Technology, monitoring, and future research directions
This study demonstrates the value of combining autonomous BGC-Argo floats with ship-based biological surveys and molecular tools (eDNA, pigment chemistry). Key priorities going forward include:
- Expanded coverage of BGC-Argo floats to capture diverse ocean regimes and heatwave events.
- Integrated, cross-institutional observation networks that provide before-during-after baselines for extreme events.

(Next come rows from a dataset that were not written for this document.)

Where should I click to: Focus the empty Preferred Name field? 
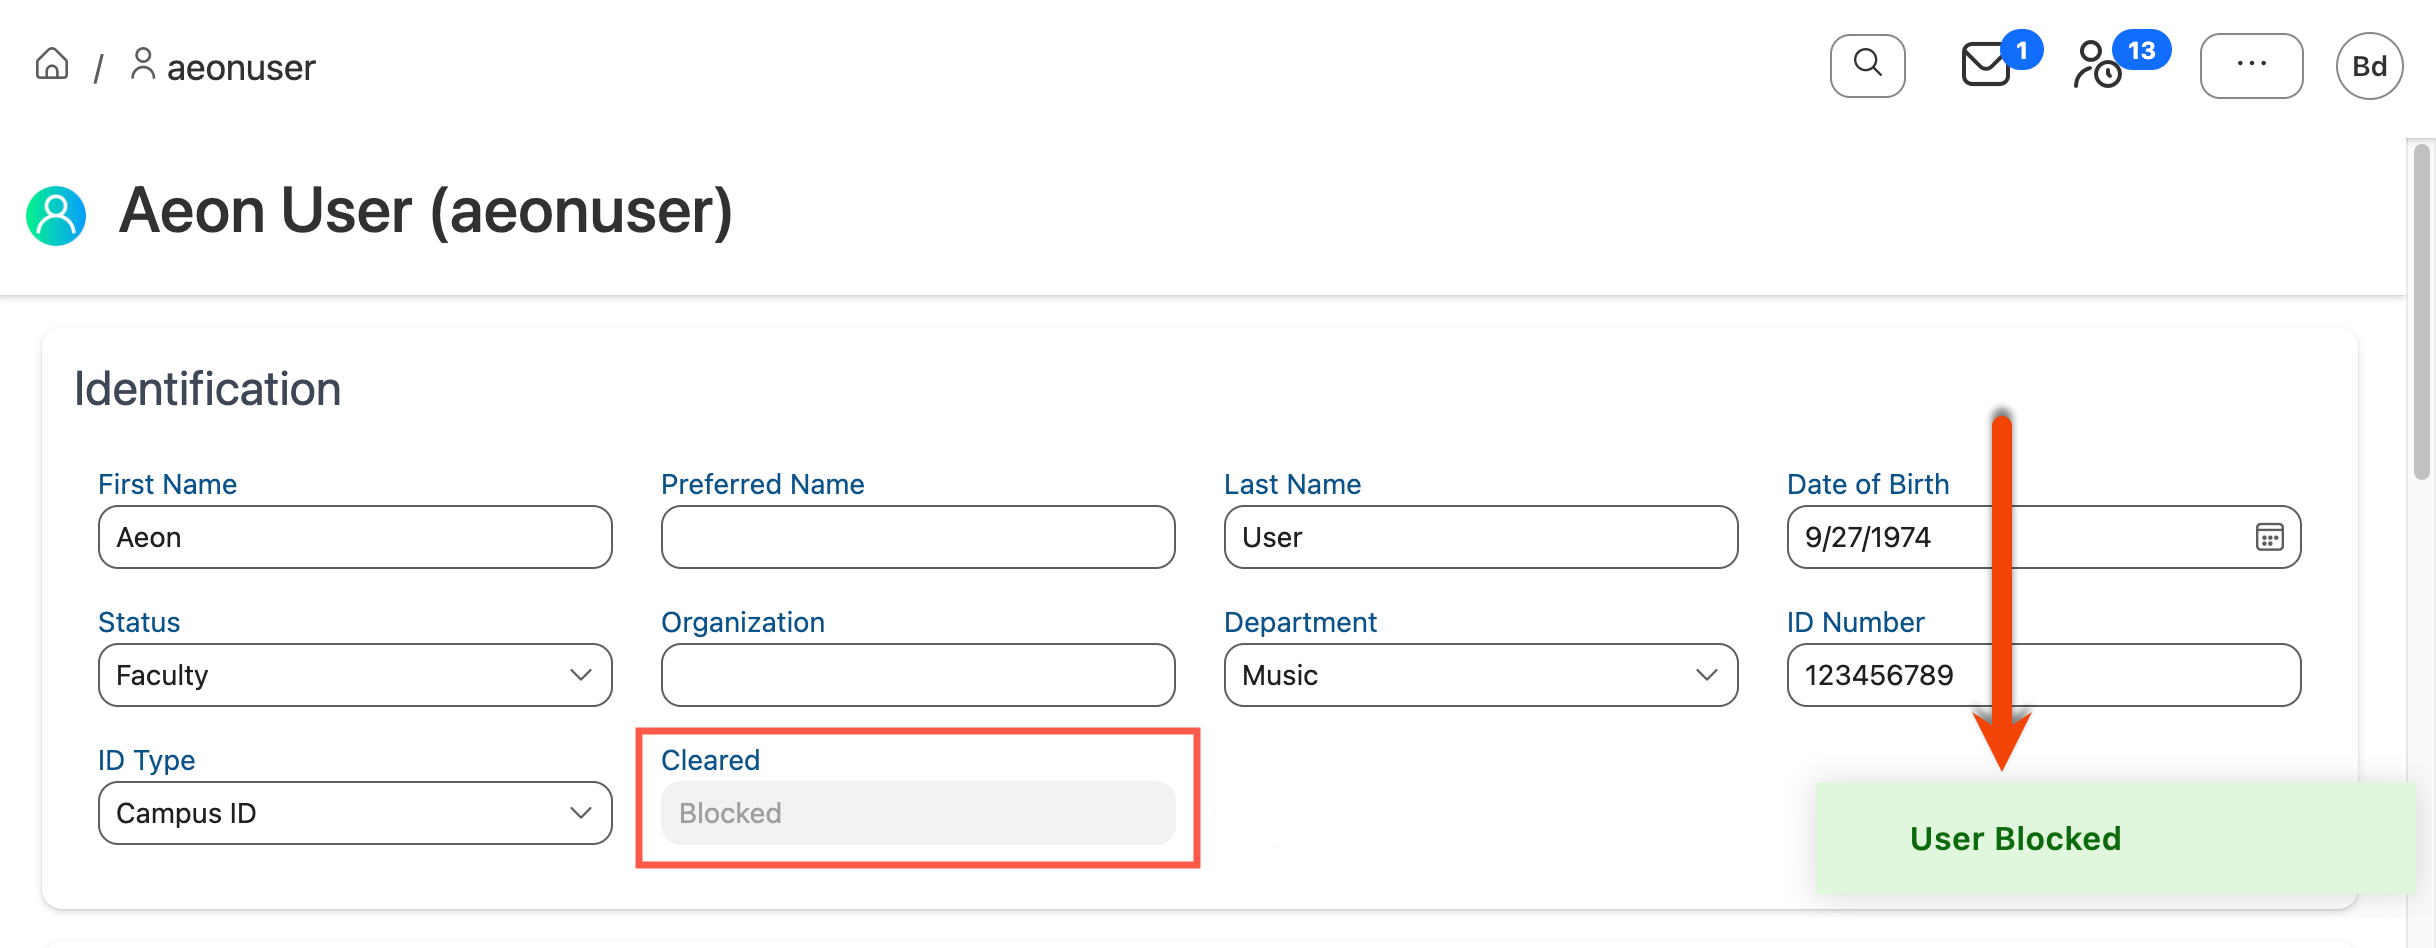pos(917,537)

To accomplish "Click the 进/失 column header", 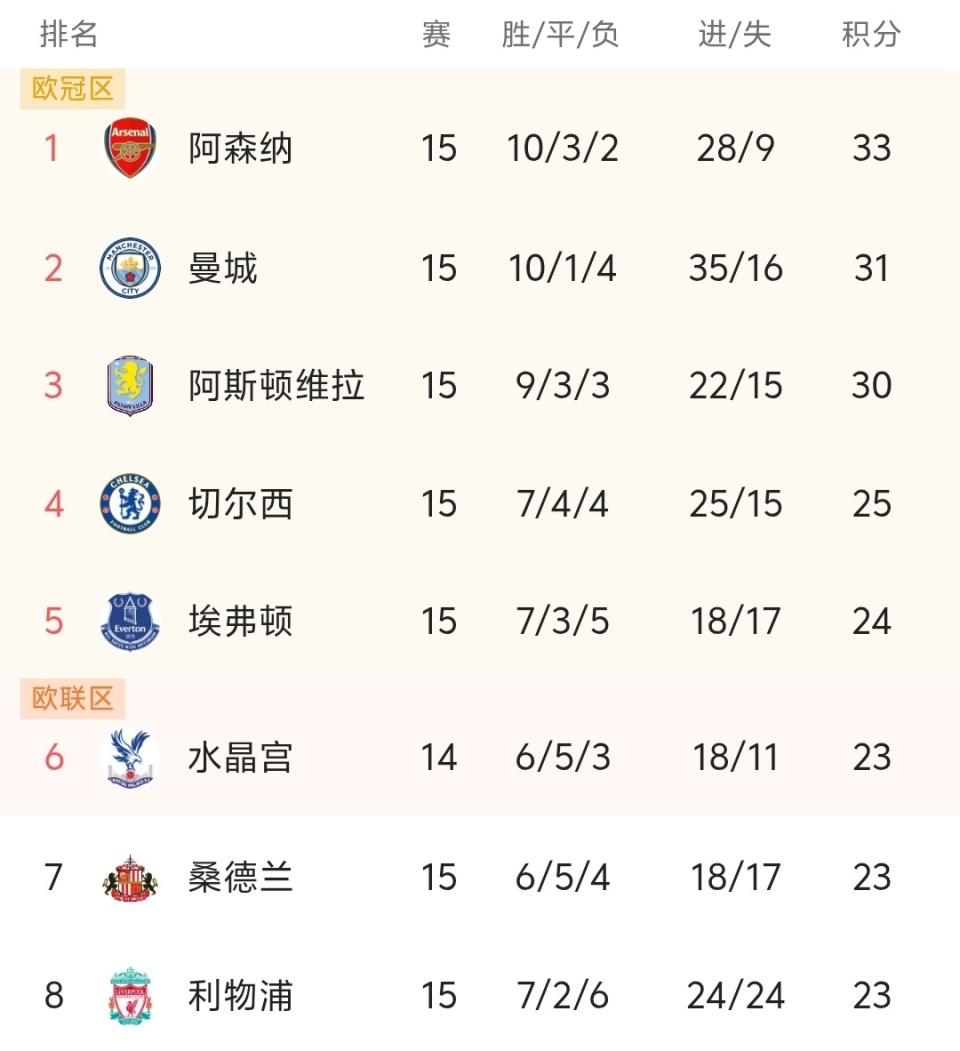I will pyautogui.click(x=735, y=35).
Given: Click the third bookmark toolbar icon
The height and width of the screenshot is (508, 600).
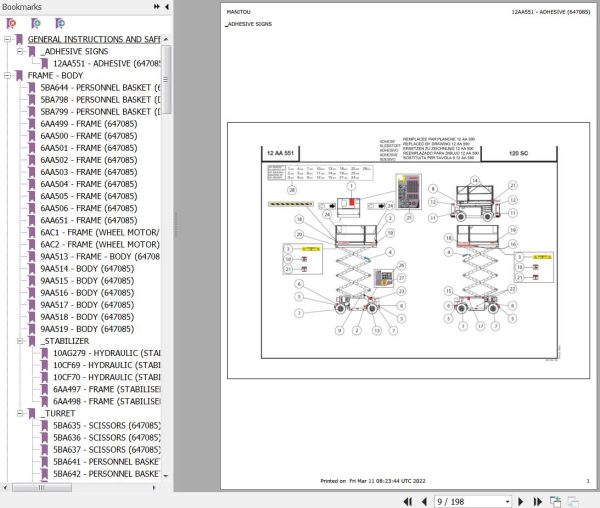Looking at the screenshot, I should point(60,24).
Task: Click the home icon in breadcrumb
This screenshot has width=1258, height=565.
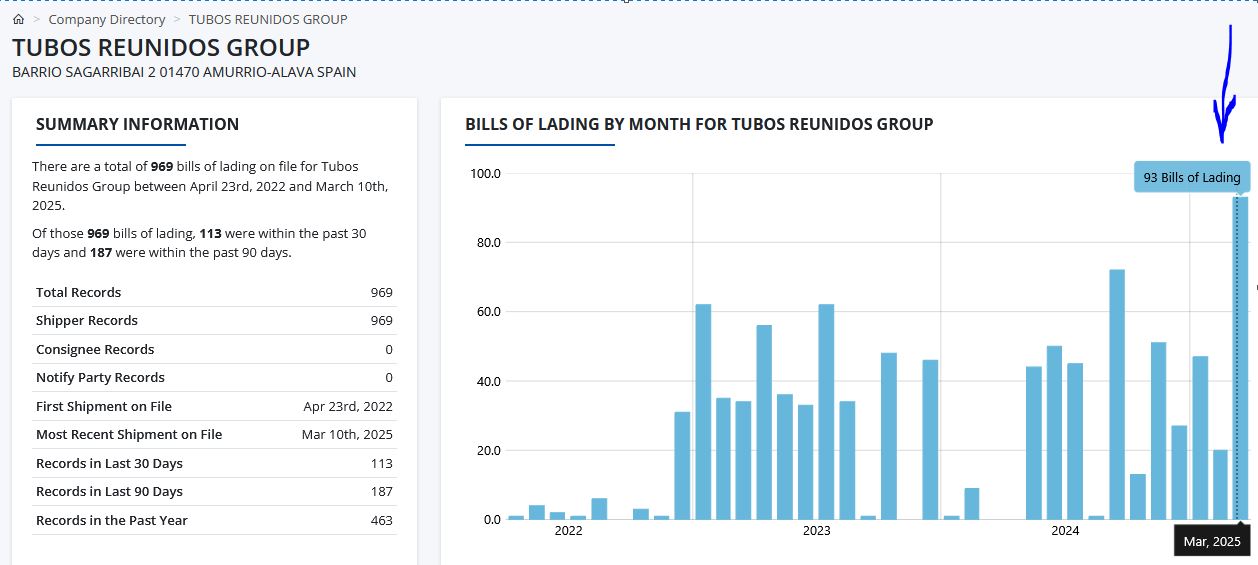Action: pos(18,19)
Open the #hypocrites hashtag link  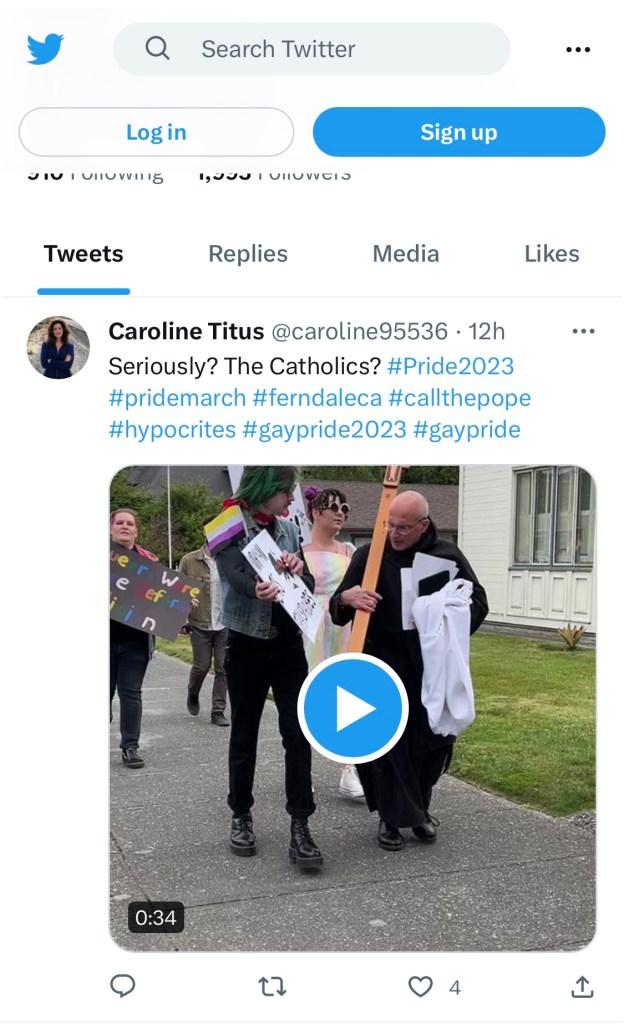click(x=172, y=430)
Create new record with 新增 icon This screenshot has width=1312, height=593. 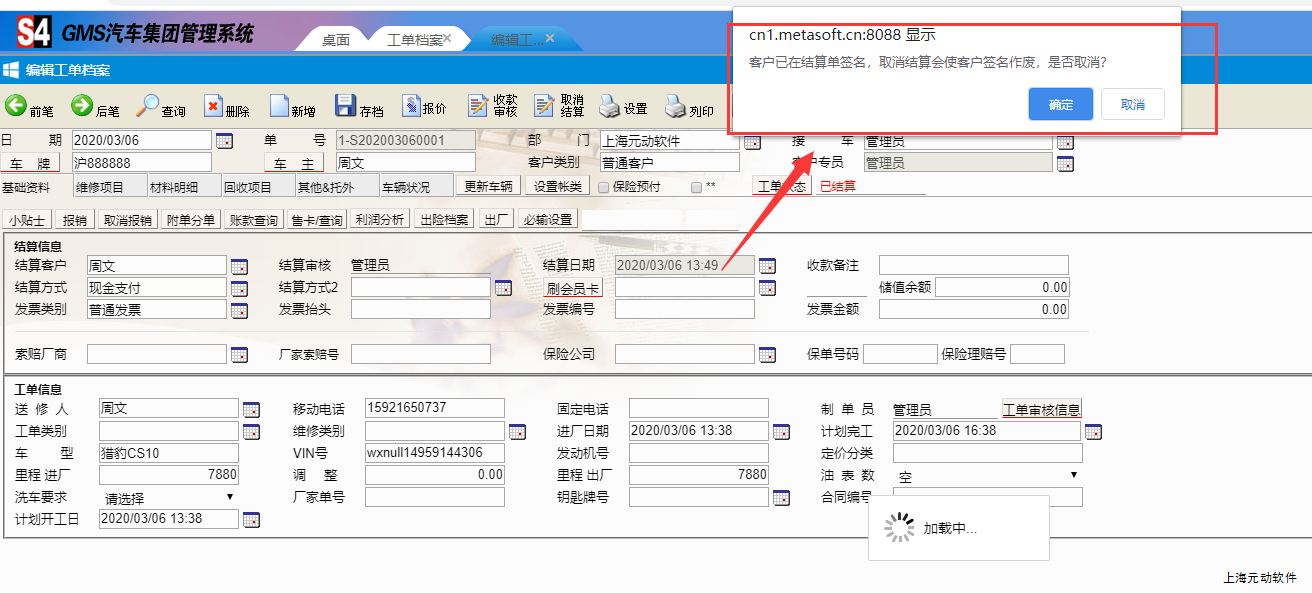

- Improved biogeochemical and ecosystem models that represent plankton community shifts, particle formation, and mesopelagic processing to predict carbon export under future warming scenarios.
Ken Johnson, MBARI Senior Scientist and lead principal investigator for the GO-BGC project, emphasized the collaborative approach: "To really understand how a heatwave impacts marine ecosystems and ocean processes, we need observation data from before, during, and after the event. It's a great example of how collaboration can help us answer key questions about the health of the ocean."
Expert Insight
Dr. Lena Morita, an ocean biogeochemist (fictional), commented: "This study is a clear signal that biological responses to warming can change the fate of carbon on decadal timescales. Autonomous floats give us the temporal resolution needed to observe these responses in real time. For modelers, incorporating variable particle-size dynamics and grazing pathways is essential to reduce uncertainty in climate forecasts."
Funding and collaboration
The research was supported primarily by the U.S. National Science Foundation's GO-BGC project (NSF Award 1946578 with operational support from NSF Award 2110258), with additional contributions from the David and Lucile Packard Foundation, China National Science Foundation (grant 42406099), Fundamental Research Funds for the Central Universities (grant 20720240105), the Danish Center for Hadal Research (DNRF145), and Fisheries and Oceans Canada’s Line P program. The study’s interdisciplinary authorship illustrates how coordinated international investment in sustained ocean observing delivers high-value scientific insights.
Conclusion
Marine heatwaves can rewire plankton communities and reduce the efficiency of the ocean's biological carbon pump by promoting retention and recycling of organic carbon in surface and twilight layers. These changes threaten the ocean's role as a long-term carbon sink and carry broad ecological and socioeconomic consequences. The findings underscore the urgency of expanding sustained, coordinated ocean observation—autonomous floats, ship surveys, and molecular tools—to detect, understand, and anticipate the cascading effects of a warming ocean.